■ Work to complete ■
Starting at the line that contains "Open Wi-Fi settings in sidebar", quote every line through the end of the entries, word for word, skipping the pictures.

+--

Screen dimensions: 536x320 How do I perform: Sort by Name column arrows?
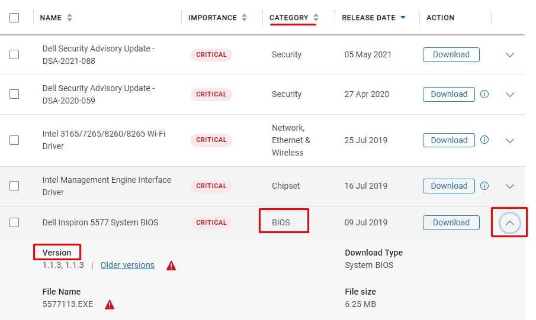tap(69, 18)
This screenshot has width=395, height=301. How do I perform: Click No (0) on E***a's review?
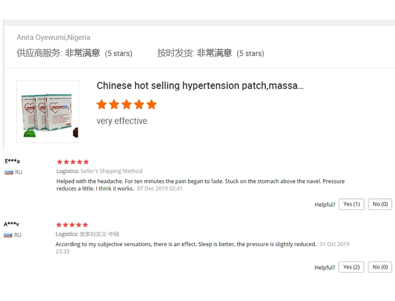pyautogui.click(x=380, y=204)
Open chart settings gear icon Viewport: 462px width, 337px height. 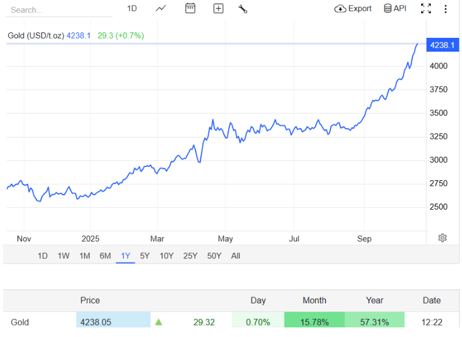coord(443,238)
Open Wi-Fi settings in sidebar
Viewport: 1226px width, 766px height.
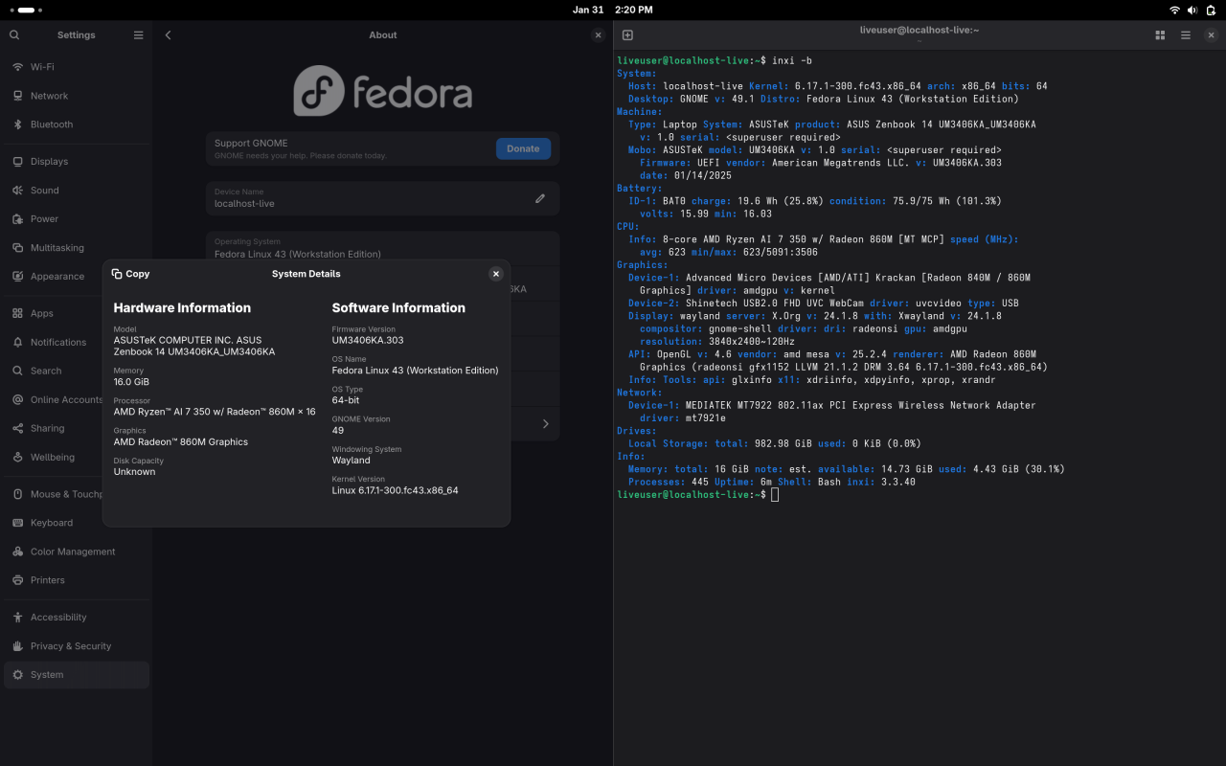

+--

■ Answer box ■
Open Wi-Fi settings in sidebar
Viewport: 1226px width, 766px height.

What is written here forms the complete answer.